Beef stew with portabella mushrooms, pearl onions and red wine
2 thick (1/3-inch) slices of pancetta, cubed into ½-inch pieces
2 - 2½ lbs beef stewing meat (beef chuck is good)
cooking oil, for browning
1 bag frozen pearl onions, about 14oz (they’re peeled and ready to go!)
1½ cups red wine. 1½ - 2 cups low-sodium beef broth
2 bay leaves, preferably fresh, if available
1 tablespoon Hungarian paprika
1 tablespoon freshly ground black pepper
16 – 20 ounces baby portabella mushrooms, sliced thick
½ teaspoon red pepper flakes
½ - 1 teaspoon salt
3 tablespoons flour
¼ cup freshly chopped parsley
Sear the pancetta in a heavy pot (I used my Le Creuset Dutch Oven) over high heat. With a slotted spoon, remove pancetta to a bowl and set aside. Brown the stewing meat in the remaining fat in about 3 batches, adding cooking oil if necessary. Sear meat until brown on most sides, turning the pieces quickly. Remove each batch of meat and add to pancetta in a bowl.
Add the pearl onions to the remaining oil (it’s ok if they’re still frozen) and brown them until caramel in color. Be careful not to burn the juices and bits of meat on the bottom of the pan.
Carefully add the red wine and cook for about a minute, scraping the bottom with a spatula. You want the wine to loosen all the delicious flavors at the bottom of the pot. Add beef broth, bay leaves, paprika and black pepper. If most of the meat is not covered with the liquids, add more wine or broth.
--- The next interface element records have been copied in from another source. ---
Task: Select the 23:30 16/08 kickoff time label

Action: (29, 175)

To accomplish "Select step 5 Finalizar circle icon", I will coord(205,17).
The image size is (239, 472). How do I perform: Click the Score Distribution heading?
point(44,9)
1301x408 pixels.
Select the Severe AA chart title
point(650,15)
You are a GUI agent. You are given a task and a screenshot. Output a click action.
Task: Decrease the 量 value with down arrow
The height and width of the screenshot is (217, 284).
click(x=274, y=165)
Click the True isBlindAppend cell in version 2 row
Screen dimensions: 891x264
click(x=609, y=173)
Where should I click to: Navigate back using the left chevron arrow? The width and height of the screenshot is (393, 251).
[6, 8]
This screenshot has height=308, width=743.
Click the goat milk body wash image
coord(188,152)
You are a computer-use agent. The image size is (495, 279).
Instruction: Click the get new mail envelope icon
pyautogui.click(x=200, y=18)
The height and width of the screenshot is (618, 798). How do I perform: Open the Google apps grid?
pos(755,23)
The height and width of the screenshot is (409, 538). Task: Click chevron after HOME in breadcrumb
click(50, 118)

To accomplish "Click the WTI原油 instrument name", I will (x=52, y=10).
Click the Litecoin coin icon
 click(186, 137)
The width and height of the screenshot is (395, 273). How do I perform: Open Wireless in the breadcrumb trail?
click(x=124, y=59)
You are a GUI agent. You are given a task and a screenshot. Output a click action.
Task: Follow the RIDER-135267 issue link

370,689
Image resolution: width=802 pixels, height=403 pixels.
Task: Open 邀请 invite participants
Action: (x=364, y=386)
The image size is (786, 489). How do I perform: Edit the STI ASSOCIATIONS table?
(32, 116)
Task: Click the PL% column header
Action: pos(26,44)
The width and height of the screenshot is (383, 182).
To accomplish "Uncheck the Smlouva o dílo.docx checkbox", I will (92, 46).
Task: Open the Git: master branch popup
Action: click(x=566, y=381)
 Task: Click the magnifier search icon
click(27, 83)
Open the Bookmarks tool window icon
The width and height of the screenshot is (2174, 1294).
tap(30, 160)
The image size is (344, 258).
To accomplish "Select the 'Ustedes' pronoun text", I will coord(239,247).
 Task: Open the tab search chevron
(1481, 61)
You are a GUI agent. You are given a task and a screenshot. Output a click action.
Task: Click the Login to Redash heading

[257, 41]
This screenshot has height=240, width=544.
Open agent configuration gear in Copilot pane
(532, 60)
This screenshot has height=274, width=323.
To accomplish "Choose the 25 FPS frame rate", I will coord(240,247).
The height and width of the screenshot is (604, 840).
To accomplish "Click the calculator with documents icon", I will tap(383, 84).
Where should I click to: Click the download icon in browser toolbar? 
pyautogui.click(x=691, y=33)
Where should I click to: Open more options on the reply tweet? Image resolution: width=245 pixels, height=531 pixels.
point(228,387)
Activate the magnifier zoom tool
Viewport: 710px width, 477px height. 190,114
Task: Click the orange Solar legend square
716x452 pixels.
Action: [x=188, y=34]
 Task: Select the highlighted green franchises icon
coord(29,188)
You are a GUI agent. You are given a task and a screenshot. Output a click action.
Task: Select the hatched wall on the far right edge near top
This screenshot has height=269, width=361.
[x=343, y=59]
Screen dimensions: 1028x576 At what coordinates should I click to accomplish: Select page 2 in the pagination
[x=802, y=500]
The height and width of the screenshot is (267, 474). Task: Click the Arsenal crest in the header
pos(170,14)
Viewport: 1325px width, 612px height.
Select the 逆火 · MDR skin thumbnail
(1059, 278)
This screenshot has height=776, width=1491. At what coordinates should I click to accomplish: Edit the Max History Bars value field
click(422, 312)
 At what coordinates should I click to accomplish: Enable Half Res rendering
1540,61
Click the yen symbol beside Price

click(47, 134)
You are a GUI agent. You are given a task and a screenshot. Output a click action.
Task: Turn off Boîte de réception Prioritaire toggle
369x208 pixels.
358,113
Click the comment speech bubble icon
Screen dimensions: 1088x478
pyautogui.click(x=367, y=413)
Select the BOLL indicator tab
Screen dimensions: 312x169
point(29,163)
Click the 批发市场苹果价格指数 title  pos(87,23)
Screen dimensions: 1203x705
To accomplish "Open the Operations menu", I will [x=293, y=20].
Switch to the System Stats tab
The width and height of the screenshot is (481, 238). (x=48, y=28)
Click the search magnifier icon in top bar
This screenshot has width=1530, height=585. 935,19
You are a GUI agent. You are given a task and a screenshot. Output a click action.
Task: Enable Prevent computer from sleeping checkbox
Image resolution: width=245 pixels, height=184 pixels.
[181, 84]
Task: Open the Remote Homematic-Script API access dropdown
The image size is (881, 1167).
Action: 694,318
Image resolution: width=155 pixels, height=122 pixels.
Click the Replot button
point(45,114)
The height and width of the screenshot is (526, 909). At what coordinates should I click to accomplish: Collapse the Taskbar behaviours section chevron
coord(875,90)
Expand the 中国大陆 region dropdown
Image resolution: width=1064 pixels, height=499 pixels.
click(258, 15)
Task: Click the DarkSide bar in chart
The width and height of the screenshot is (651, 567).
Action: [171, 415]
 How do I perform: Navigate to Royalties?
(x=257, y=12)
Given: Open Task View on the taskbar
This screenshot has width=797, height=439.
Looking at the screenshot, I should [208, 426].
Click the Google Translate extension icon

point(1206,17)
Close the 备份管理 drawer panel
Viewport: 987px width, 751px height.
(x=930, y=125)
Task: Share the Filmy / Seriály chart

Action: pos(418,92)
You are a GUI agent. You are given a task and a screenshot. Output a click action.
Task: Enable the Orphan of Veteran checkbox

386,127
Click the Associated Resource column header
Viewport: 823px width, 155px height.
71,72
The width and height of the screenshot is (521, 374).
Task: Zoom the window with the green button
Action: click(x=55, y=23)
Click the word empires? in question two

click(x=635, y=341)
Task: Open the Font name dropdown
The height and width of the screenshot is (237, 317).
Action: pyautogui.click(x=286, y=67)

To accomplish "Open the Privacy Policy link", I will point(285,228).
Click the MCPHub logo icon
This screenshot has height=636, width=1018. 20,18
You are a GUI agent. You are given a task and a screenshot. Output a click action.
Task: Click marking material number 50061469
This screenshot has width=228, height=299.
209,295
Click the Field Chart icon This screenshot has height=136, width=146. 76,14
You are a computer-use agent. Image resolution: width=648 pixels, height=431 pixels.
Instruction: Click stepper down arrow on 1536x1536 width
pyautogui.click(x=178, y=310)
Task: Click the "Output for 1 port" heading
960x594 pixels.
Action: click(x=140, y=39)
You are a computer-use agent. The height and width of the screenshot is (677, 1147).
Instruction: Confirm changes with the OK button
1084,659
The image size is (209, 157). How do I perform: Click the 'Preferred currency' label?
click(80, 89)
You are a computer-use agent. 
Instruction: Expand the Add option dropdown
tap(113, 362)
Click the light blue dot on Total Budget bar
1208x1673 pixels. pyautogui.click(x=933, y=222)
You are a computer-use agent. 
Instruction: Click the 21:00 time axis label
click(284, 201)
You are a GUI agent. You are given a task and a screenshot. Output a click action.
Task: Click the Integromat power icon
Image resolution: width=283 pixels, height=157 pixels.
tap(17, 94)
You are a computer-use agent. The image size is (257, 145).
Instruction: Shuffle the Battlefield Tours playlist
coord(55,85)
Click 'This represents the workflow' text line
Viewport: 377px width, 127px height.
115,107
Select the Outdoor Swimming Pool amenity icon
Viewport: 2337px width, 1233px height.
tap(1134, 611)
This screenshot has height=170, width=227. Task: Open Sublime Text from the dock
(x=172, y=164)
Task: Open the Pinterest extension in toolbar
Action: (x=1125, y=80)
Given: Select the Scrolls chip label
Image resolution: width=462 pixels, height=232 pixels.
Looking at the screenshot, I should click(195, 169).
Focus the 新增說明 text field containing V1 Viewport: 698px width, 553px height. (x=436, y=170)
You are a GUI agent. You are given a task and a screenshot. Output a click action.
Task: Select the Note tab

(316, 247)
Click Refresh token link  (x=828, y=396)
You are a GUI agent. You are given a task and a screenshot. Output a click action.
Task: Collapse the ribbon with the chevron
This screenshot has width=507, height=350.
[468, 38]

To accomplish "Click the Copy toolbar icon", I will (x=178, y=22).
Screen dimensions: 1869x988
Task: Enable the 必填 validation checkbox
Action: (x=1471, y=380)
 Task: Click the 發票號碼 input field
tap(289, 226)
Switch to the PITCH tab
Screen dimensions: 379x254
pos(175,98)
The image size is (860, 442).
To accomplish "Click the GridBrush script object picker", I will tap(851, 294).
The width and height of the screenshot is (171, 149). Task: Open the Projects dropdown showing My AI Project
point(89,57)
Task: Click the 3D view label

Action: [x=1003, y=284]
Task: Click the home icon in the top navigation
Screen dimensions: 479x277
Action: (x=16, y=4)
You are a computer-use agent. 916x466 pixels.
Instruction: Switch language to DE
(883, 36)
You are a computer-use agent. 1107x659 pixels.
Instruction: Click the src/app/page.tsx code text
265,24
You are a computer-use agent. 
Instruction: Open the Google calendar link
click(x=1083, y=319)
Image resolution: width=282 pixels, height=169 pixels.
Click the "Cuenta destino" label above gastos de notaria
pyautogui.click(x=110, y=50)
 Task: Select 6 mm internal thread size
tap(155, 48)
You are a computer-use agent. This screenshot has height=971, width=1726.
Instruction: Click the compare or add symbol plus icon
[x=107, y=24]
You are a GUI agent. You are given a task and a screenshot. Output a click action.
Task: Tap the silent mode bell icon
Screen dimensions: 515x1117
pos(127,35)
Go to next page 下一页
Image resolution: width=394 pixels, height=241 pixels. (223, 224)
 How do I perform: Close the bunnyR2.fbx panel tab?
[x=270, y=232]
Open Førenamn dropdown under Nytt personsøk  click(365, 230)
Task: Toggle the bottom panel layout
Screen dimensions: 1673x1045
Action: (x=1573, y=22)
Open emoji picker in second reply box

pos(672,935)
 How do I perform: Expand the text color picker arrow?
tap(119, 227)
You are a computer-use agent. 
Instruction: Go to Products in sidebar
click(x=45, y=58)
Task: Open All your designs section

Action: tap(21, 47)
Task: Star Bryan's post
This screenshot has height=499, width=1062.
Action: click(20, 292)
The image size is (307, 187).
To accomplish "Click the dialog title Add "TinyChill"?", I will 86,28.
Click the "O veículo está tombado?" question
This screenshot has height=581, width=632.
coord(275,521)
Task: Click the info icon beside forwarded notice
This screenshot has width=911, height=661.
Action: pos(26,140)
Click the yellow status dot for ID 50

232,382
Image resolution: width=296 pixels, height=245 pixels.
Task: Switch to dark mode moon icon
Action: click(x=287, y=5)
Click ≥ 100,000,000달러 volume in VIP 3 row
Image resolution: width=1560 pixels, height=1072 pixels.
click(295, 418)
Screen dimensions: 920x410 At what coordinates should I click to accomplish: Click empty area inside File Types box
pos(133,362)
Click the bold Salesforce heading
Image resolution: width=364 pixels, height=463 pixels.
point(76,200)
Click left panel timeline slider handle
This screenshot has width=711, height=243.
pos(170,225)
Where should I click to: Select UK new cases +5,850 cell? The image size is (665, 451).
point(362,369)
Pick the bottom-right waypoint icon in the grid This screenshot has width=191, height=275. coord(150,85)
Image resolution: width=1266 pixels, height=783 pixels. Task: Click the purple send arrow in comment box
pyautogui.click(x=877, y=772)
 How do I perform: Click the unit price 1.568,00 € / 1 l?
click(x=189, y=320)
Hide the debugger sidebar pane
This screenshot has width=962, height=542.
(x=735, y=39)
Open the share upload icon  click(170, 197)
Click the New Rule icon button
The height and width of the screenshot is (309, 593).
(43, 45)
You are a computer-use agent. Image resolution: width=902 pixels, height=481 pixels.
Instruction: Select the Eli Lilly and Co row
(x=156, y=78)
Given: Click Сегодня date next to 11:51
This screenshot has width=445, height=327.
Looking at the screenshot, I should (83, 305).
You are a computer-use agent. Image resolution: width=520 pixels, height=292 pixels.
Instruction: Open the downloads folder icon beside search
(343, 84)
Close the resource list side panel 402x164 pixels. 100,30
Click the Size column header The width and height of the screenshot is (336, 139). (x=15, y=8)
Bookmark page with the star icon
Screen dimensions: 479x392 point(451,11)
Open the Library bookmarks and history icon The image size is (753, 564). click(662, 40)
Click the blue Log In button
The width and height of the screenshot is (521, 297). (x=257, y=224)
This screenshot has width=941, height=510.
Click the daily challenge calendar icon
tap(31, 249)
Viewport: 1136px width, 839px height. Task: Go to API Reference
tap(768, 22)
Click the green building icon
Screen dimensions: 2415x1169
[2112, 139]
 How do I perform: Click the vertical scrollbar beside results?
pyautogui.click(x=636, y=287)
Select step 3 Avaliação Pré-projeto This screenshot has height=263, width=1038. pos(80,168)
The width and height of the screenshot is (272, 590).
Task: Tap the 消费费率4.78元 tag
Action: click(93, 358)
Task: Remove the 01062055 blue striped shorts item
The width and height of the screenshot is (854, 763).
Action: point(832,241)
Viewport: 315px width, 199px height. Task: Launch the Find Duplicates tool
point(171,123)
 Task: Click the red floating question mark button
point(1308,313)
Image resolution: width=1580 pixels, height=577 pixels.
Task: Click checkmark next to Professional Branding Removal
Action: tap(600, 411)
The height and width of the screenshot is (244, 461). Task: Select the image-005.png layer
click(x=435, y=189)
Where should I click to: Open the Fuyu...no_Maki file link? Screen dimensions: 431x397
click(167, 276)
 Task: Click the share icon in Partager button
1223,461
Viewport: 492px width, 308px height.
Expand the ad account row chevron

Reduce the heat to ‘low’ and allow the mixture to simmer slowly until the meat starts to become tender, about 1 - 1½ hours, depending on the cut of meat you use.
Add mushrooms and red pepper flakes to meat. Season with salt to your liking and continue to simmer until the mushrooms and meat are very tender, about 30 minutes to 1 hour.
When the meat is tender and the mushrooms are soft, whisk the flour with ¼ cup water in a small bowl until smooth. Add to stew and cook for an additional 10 minutes to thicken the broth.
To serve: Add fresh parsley to the stew and serve with mashed potatoes or polenta. It’s even better the next day! Here I served it in individual soup dishes with mashed white and sweet potatoes. Broil for a few minutes to brown the tops of the potatoes if you wish.